### What you need to do:
Echo the listing below word for word, everything from the line containing "This screenshot has width=791, height=415." down to the line containing "I will 161,14.", with both of those lines included.

### Records supplied:
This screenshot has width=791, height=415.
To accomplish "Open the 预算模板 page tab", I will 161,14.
==
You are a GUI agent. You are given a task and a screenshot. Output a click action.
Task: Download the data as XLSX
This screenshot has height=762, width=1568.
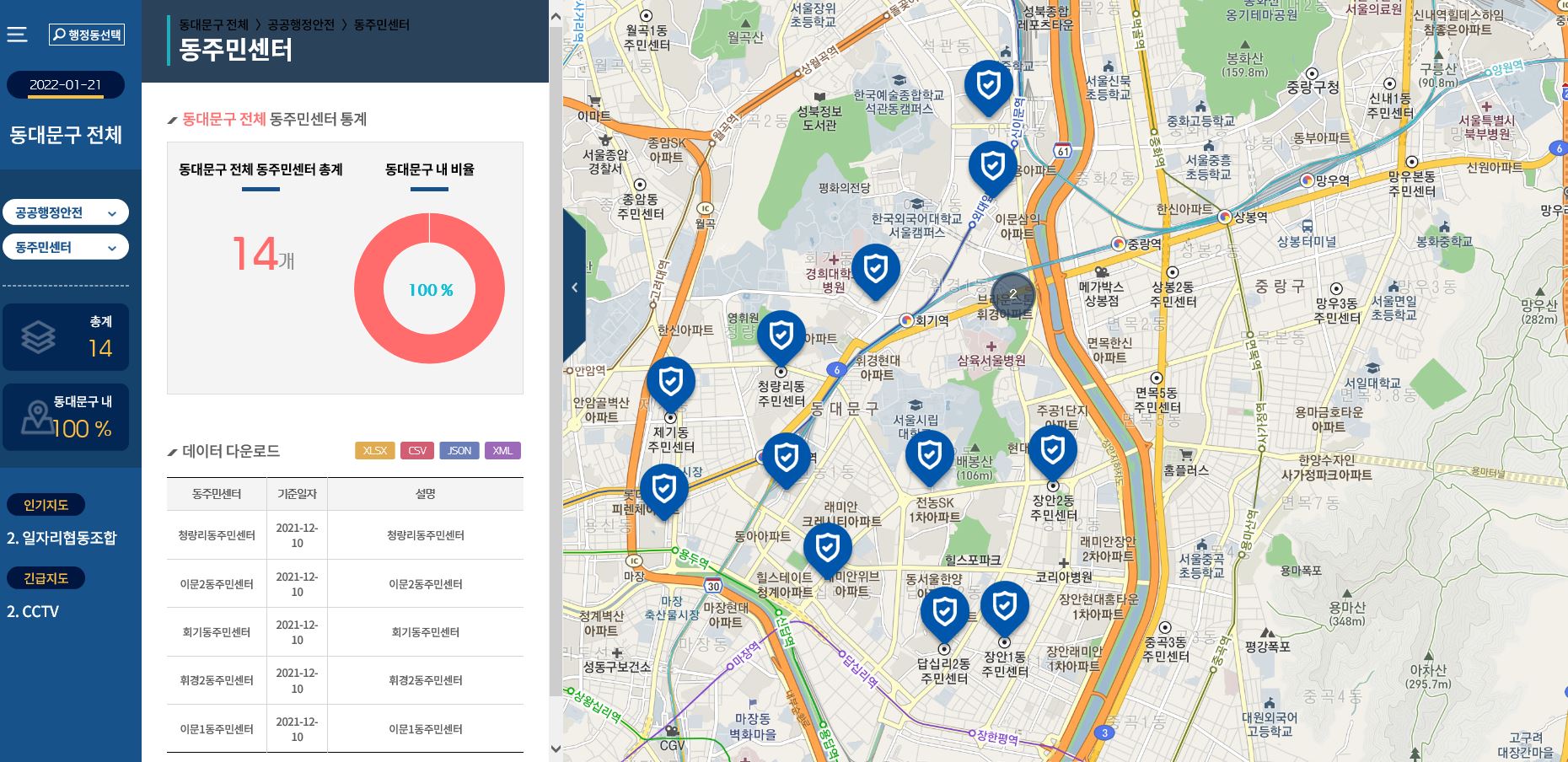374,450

### Final result:
This screenshot has width=791, height=415.
To accomplish "Open the 预算模板 page tab", I will 161,14.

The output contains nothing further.